→ Set problem: Reproduce all of the records below, swapping "At what coordinates should I click to accomplish" for "Where should I click to accomplish" wherever it occurs and leaving everything else unchanged.

(Records for locating displayed items)
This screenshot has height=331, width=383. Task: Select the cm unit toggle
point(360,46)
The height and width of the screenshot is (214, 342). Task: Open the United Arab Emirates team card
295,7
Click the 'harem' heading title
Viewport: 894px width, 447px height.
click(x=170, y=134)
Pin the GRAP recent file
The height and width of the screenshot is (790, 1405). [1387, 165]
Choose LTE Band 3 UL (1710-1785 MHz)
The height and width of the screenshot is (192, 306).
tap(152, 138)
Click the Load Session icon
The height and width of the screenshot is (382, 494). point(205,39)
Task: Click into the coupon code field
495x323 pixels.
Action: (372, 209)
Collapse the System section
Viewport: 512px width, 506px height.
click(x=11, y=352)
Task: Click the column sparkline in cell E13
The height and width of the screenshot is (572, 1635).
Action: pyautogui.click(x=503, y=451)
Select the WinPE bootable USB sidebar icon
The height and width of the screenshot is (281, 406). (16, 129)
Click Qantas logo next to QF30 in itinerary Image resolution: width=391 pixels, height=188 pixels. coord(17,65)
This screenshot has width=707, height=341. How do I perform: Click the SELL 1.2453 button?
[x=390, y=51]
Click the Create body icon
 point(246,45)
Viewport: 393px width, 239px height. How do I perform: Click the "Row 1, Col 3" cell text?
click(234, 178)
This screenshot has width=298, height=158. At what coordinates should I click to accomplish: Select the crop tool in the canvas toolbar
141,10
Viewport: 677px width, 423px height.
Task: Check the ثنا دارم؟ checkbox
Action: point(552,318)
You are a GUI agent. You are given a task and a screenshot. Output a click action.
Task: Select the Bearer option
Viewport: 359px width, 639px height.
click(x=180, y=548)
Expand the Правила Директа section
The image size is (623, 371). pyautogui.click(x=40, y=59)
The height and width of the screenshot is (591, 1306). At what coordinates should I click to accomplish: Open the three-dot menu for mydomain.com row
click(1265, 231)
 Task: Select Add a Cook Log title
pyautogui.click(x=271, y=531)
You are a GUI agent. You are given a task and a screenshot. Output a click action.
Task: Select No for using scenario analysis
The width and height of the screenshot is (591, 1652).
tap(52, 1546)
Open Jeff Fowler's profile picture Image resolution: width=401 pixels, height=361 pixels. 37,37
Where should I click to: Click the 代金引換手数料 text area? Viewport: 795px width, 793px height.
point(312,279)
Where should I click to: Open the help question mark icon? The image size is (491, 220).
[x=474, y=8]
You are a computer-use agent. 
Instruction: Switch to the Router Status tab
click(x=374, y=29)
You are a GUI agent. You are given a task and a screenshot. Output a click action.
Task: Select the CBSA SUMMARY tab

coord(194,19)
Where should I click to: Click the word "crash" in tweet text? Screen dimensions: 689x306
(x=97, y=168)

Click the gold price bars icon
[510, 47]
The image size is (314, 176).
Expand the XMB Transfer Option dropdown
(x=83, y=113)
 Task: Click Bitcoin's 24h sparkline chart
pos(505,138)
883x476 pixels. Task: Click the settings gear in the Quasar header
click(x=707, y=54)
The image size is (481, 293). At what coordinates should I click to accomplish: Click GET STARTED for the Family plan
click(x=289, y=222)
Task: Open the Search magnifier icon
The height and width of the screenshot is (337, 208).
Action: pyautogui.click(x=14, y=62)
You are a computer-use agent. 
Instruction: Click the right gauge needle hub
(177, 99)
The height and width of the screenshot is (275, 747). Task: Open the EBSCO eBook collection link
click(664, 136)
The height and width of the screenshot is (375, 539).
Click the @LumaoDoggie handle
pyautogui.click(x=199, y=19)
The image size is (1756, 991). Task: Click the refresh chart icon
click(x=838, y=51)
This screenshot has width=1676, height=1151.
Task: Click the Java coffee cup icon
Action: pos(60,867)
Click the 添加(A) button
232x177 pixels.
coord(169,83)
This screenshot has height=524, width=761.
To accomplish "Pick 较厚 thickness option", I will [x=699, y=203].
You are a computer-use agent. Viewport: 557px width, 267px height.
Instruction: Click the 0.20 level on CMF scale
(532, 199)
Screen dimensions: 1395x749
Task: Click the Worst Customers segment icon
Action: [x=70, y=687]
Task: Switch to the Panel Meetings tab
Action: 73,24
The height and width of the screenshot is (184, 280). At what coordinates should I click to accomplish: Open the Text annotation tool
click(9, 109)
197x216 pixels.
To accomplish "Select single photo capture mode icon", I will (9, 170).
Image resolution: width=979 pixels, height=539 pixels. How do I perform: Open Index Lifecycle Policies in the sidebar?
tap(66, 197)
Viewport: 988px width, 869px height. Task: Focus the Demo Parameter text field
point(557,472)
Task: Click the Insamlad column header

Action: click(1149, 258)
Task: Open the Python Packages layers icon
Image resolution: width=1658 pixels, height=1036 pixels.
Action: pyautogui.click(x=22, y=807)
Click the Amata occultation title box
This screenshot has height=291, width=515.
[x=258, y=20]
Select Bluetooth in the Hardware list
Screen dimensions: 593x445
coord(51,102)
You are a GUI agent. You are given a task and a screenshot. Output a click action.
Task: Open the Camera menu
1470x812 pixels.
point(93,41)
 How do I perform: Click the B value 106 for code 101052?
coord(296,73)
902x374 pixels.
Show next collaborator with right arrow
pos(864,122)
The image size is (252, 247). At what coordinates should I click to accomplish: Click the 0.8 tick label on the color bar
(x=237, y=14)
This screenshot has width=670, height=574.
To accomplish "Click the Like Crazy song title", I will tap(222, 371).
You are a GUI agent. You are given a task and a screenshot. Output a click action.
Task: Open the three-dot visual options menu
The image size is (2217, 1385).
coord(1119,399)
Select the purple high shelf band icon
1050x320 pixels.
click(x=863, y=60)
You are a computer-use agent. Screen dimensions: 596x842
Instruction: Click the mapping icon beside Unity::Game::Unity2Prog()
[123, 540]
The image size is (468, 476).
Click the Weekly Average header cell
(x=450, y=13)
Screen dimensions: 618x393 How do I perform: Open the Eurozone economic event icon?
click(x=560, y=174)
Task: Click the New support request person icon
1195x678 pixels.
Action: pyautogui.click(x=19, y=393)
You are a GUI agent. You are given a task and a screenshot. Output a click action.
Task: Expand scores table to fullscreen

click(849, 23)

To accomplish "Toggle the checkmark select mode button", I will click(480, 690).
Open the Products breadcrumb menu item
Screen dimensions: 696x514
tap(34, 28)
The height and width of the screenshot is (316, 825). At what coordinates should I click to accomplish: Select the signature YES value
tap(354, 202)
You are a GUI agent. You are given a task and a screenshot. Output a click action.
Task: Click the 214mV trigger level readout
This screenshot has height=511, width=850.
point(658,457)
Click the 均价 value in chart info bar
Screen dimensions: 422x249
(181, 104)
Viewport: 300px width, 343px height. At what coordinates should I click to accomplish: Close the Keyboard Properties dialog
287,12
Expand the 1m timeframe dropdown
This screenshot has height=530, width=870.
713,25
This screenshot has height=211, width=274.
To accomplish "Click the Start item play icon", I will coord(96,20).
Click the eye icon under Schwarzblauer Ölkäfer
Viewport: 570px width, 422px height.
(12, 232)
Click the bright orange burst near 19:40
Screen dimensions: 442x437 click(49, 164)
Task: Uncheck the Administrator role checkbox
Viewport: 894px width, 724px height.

→ Written solution:
This screenshot has height=331, width=383. Task: Select the cm unit toggle
point(360,46)
The height and width of the screenshot is (214, 342). Task: Open the United Arab Emirates team card
295,7
Click the 'harem' heading title
Viewport: 894px width, 447px height.
click(x=170, y=134)
Pin the GRAP recent file
The height and width of the screenshot is (790, 1405). [1387, 165]
Choose LTE Band 3 UL (1710-1785 MHz)
The height and width of the screenshot is (192, 306).
tap(152, 138)
Click the Load Session icon
The height and width of the screenshot is (382, 494). point(205,39)
Task: Click into the coupon code field
495x323 pixels.
Action: (372, 209)
Collapse the System section
Viewport: 512px width, 506px height.
click(x=11, y=352)
Task: Click the column sparkline in cell E13
The height and width of the screenshot is (572, 1635).
Action: pyautogui.click(x=503, y=451)
Select the WinPE bootable USB sidebar icon
The height and width of the screenshot is (281, 406). (16, 129)
Click Qantas logo next to QF30 in itinerary Image resolution: width=391 pixels, height=188 pixels. coord(17,65)
This screenshot has width=707, height=341. How do I perform: Click the SELL 1.2453 button?
[x=390, y=51]
Click the Create body icon
 point(246,45)
Viewport: 393px width, 239px height. How do I perform: Click the "Row 1, Col 3" cell text?
click(234, 178)
This screenshot has width=298, height=158. Where should I click to accomplish: Select the crop tool in the canvas toolbar
141,10
Viewport: 677px width, 423px height.
Task: Check the ثنا دارم؟ checkbox
Action: point(552,318)
You are a GUI agent. You are given a task and a screenshot. Output a click action.
Task: Select the Bearer option
Viewport: 359px width, 639px height.
click(x=180, y=548)
Expand the Правила Директа section
The image size is (623, 371). pyautogui.click(x=40, y=59)
The height and width of the screenshot is (591, 1306). Where should I click to accomplish: Open the three-dot menu for mydomain.com row
click(1265, 231)
 Task: Select Add a Cook Log title
pyautogui.click(x=271, y=531)
You are a GUI agent. You are given a task and a screenshot. Output a click action.
Task: Select No for using scenario analysis
The width and height of the screenshot is (591, 1652).
tap(52, 1546)
Open Jeff Fowler's profile picture Image resolution: width=401 pixels, height=361 pixels. 37,37
Where should I click to: Click the 代金引換手数料 text area? Viewport: 795px width, 793px height.
point(312,279)
Where should I click to: Open the help question mark icon? The image size is (491, 220).
[x=474, y=8]
You are a computer-use agent. 
Instruction: Switch to the Router Status tab
click(x=374, y=29)
You are a GUI agent. You are given a task and a screenshot. Output a click action.
Task: Select the CBSA SUMMARY tab

coord(194,19)
Where should I click to: Click the word "crash" in tweet text? Screen dimensions: 689x306
(x=97, y=168)

Click the gold price bars icon
[510, 47]
The image size is (314, 176).
Expand the XMB Transfer Option dropdown
(x=83, y=113)
 Task: Click Bitcoin's 24h sparkline chart
pos(505,138)
883x476 pixels. Task: Click the settings gear in the Quasar header
click(x=707, y=54)
The image size is (481, 293). Where should I click to accomplish: Click GET STARTED for the Family plan
click(x=289, y=222)
Task: Open the Search magnifier icon
The height and width of the screenshot is (337, 208).
Action: pyautogui.click(x=14, y=62)
You are a computer-use agent. 
Instruction: Click the right gauge needle hub
(177, 99)
The height and width of the screenshot is (275, 747). Task: Open the EBSCO eBook collection link
click(664, 136)
The height and width of the screenshot is (375, 539).
Click the @LumaoDoggie handle
pyautogui.click(x=199, y=19)
The image size is (1756, 991). Task: Click the refresh chart icon
click(x=838, y=51)
This screenshot has width=1676, height=1151.
Task: Click the Java coffee cup icon
Action: pos(60,867)
Click the 添加(A) button
232x177 pixels.
coord(169,83)
This screenshot has height=524, width=761.
To accomplish "Pick 较厚 thickness option", I will [x=699, y=203].
You are a computer-use agent. Viewport: 557px width, 267px height.
Instruction: Click the 0.20 level on CMF scale
(532, 199)
Screen dimensions: 1395x749
Task: Click the Worst Customers segment icon
Action: [x=70, y=687]
Task: Switch to the Panel Meetings tab
Action: 73,24
The height and width of the screenshot is (184, 280). Where should I click to accomplish: Open the Text annotation tool
click(9, 109)
197x216 pixels.
To accomplish "Select single photo capture mode icon", I will (9, 170).
Image resolution: width=979 pixels, height=539 pixels. How do I perform: Open Index Lifecycle Policies in the sidebar?
tap(66, 197)
Viewport: 988px width, 869px height. Task: Focus the Demo Parameter text field
point(557,472)
Task: Click the Insamlad column header

Action: click(1149, 258)
Task: Open the Python Packages layers icon
Image resolution: width=1658 pixels, height=1036 pixels.
Action: pyautogui.click(x=22, y=807)
Click the Amata occultation title box
This screenshot has height=291, width=515.
[x=258, y=20]
Select Bluetooth in the Hardware list
Screen dimensions: 593x445
coord(51,102)
You are a GUI agent. You are given a task and a screenshot. Output a click action.
Task: Open the Camera menu
1470x812 pixels.
point(93,41)
 How do I perform: Click the B value 106 for code 101052?
coord(296,73)
902x374 pixels.
Show next collaborator with right arrow
pos(864,122)
The image size is (252, 247). Where should I click to accomplish: Click the 0.8 tick label on the color bar
(x=237, y=14)
This screenshot has width=670, height=574.
To accomplish "Click the Like Crazy song title", I will tap(222, 371).
You are a GUI agent. You are given a task and a screenshot. Output a click action.
Task: Open the three-dot visual options menu
The image size is (2217, 1385).
coord(1119,399)
Select the purple high shelf band icon
1050x320 pixels.
click(x=863, y=60)
You are a computer-use agent. Screen dimensions: 596x842
Instruction: Click the mapping icon beside Unity::Game::Unity2Prog()
[123, 540]
The image size is (468, 476).
Click the Weekly Average header cell
(x=450, y=13)
Screen dimensions: 618x393 How do I perform: Open the Eurozone economic event icon?
click(x=560, y=174)
Task: Click the New support request person icon
1195x678 pixels.
Action: pyautogui.click(x=19, y=393)
You are a GUI agent. You are given a task and a screenshot. Output a click action.
Task: Expand scores table to fullscreen

click(849, 23)

To accomplish "Toggle the checkmark select mode button", I will click(480, 690).
Open the Products breadcrumb menu item
Screen dimensions: 696x514
tap(34, 28)
The height and width of the screenshot is (316, 825). Where should I click to accomplish: Select the signature YES value
tap(354, 202)
You are a GUI agent. You are given a task and a screenshot. Output a click action.
Task: Click the 214mV trigger level readout
This screenshot has height=511, width=850.
point(658,457)
Click the 均价 value in chart info bar
Screen dimensions: 422x249
(181, 104)
Viewport: 300px width, 343px height. Where should I click to accomplish: Close the Keyboard Properties dialog
287,12
Expand the 1m timeframe dropdown
This screenshot has height=530, width=870.
713,25
This screenshot has height=211, width=274.
To accomplish "Click the Start item play icon", I will coord(96,20).
Click the eye icon under Schwarzblauer Ölkäfer
Viewport: 570px width, 422px height.
(12, 232)
Click the bright orange burst near 19:40
Screen dimensions: 442x437 click(49, 164)
Task: Uncheck the Administrator role checkbox
Viewport: 894px width, 724px height.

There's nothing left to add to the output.